En ces temps où les revendications du Monde Arabe pour la démocratie font passer les affaires pour secondaires, l’Espagne place toujours ses propres intérêts économiques en priorité face aux droits humains fondamentaux d’un peuple qu’elle avait colonisé.

« L’aspect financier [de l’accord de pêche] n’est pas nécessairement l’aspect le plus important de cet accord. L’aspect politique est tout aussi important « , a déclaré le ministre marocain de la pêche à propos de l’accord. Grâce à cet accord, le Maroc reçoit l’argent des contribuables de l’Union Européenne pour pêcher dans des eaux qui ne sont non pas marocaines, mais sous occupation marocaine.

Selon les Nations Unies, aucune exploitation des ressources naturelles ne peut avoir lieu au Sahara occidental, si le peuple sahraoui est en désaccord avec cette exploitation. Mais jusqu’ici, l’UE a – sous la pression espagnole – renoncé à cette obligation de consulter le peuple du Sahara occidental que les Nations Unies ont pourtant prescrit. La Commission européenne a à maintes reprises trompée le public sur le contenu véritable de l’opinion des Nations Unies sur la question.

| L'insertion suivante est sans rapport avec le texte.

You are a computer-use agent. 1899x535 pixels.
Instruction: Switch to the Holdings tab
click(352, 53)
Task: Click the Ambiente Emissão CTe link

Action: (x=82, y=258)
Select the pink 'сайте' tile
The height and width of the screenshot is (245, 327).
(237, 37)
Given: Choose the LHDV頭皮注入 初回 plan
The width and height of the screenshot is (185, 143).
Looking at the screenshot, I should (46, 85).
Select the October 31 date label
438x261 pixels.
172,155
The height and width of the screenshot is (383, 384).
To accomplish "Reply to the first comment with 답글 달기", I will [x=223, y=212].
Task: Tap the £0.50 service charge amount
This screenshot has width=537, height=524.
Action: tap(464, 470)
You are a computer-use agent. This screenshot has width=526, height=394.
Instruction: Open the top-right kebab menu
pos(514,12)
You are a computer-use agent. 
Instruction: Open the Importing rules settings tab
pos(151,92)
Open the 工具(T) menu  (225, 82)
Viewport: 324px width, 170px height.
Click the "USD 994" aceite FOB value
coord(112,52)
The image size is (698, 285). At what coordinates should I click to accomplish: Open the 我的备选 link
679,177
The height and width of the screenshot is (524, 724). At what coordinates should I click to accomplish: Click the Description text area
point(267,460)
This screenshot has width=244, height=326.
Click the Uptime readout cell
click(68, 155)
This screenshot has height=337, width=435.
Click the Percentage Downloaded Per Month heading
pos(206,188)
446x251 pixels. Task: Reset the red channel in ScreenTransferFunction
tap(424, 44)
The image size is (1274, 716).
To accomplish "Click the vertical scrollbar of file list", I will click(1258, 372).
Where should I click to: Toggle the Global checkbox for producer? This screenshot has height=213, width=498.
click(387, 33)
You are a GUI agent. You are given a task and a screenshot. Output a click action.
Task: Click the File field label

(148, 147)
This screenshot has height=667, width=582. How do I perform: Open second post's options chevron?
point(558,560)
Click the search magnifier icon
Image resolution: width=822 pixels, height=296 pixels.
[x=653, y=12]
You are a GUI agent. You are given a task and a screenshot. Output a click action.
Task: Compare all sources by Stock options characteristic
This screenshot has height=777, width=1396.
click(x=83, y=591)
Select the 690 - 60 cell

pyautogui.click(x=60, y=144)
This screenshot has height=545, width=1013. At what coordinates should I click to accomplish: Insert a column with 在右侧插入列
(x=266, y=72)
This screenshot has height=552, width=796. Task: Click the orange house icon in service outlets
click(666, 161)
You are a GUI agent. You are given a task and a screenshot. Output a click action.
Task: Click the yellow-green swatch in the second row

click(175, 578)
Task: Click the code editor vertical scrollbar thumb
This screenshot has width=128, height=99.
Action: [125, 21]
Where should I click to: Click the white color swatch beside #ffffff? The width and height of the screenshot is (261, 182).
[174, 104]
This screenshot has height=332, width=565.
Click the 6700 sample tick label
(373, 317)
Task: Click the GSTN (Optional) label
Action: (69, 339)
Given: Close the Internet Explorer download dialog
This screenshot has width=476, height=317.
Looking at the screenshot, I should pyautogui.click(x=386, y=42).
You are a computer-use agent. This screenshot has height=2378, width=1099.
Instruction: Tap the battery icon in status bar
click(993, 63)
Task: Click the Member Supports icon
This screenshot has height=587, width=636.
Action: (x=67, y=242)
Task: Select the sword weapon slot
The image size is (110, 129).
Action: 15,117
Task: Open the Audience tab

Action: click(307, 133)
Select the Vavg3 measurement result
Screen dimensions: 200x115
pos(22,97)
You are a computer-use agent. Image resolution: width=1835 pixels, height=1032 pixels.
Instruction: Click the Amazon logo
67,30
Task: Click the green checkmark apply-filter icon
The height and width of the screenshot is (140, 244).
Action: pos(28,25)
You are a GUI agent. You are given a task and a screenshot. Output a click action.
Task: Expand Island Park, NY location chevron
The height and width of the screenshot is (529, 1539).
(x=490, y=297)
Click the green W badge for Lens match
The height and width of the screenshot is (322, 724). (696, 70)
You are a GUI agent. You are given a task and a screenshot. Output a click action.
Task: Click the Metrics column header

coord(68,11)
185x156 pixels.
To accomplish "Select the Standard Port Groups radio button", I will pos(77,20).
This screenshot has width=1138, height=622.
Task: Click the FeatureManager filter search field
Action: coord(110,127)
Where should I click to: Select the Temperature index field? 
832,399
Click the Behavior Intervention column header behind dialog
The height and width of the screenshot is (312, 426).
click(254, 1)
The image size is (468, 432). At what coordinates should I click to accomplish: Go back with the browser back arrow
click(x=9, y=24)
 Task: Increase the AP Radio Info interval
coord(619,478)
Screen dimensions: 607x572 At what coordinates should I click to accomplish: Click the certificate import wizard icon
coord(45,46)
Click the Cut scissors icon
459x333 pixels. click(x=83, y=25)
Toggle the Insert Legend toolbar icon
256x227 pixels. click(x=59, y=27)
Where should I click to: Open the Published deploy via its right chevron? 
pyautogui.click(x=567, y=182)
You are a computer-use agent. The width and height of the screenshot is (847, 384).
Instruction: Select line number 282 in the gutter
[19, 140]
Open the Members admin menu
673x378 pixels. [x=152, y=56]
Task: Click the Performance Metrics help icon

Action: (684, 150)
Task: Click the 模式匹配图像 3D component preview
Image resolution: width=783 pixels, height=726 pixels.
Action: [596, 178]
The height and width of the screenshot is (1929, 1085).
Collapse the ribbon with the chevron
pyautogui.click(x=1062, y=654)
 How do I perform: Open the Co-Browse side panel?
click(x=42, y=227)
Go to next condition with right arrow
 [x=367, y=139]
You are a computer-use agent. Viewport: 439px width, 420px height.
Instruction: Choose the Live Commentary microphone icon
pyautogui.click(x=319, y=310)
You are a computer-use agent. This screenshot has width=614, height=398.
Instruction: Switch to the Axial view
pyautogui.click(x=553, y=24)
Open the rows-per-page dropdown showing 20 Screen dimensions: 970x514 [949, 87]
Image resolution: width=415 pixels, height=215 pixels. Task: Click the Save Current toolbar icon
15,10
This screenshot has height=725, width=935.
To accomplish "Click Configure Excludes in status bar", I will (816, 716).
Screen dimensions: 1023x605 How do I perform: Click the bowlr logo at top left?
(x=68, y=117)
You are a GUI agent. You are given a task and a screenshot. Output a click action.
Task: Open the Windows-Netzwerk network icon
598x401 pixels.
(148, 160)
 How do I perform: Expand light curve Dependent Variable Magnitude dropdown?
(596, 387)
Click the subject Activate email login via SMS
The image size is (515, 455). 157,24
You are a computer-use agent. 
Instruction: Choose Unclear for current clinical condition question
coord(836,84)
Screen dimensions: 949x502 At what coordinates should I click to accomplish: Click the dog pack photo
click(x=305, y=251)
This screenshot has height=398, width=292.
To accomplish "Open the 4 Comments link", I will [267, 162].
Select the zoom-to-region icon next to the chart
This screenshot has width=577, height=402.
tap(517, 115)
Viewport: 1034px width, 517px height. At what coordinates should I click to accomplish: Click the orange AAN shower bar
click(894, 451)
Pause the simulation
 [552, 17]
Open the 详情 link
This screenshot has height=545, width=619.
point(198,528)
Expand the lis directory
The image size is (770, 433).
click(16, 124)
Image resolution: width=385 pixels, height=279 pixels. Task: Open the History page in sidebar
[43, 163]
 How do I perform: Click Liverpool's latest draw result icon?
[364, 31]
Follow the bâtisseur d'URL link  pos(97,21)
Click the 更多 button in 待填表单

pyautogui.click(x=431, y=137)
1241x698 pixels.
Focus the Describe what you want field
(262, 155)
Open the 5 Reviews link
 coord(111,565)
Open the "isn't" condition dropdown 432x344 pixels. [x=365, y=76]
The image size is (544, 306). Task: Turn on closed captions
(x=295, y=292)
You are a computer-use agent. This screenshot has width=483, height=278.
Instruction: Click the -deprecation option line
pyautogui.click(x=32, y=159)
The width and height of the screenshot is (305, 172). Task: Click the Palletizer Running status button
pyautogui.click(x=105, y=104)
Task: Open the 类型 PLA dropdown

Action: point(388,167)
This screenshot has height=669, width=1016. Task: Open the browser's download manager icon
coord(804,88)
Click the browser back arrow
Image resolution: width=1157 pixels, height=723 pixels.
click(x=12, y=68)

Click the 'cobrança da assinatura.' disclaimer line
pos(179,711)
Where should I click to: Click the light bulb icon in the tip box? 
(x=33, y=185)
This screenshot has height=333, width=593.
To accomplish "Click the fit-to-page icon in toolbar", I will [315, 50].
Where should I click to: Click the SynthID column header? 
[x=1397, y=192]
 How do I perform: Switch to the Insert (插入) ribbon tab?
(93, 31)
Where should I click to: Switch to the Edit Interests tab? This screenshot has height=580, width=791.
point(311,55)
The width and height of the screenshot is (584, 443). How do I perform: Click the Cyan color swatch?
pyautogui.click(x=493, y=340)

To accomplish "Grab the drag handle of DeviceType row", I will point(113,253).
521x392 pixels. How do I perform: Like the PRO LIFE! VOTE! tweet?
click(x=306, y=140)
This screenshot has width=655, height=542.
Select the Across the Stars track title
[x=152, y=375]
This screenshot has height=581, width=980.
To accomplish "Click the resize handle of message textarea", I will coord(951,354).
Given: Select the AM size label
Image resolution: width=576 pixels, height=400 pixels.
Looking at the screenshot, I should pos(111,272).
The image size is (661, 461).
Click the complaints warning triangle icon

Le 21 Février 2011, les 27 États membres ont approuvé la Commission européenne et la poursuite de son plan pour négocier une prolongation de 12 mois de la FPA. Le Royaume-Uni, la Suède et le Danemark ont voté contre le mandat demandé par la Commission, en insistant pour obtenir des informations claires et suffisantes prouvant que le peuple sahraoui ai bénéficié de l’accord. La Finlande et l’Allemagne se sont abstenues pour la même raison.

La Commission européenne soutient depuis longtemps que le renouvellement de l’accord de partenariat UE-Maroc dépend du fait que Rabat démontre que la mise en œuvre de cet accord soit à l’avantage des Sahraouis. Il a fallu aux autorités marocaines près d’un an pour fournir les données demandées, alors qu’ils n’avaient pas présenté de telles données au cours des trois premières années de l’accord. L’auteur de l’Avis des Nations Unies sur la question, trouve absurde que l’UE demande au Maroc de la documentation sur la façon dont l’accord bénéficie à la population d’un territoire annexé, en soulignant que cela devrait être au peuple lui-même d’être consulté, conformément au droit international.

La réticence initiale de la Commission pour partager les fichiers avec le Conseil a déclenché le mécontentement parmi les gouvernements de l’UE. Dans une tentative pour éviter une imminente minorité de blocage, la Commission avait promis de présenter une évaluation des rapports reçus sur présentation d’un projet d’accord négocié avec le Maroc.

L’accord proposé par la Commission doit encore être ratifié par le Conseil européen et le Parlement européen.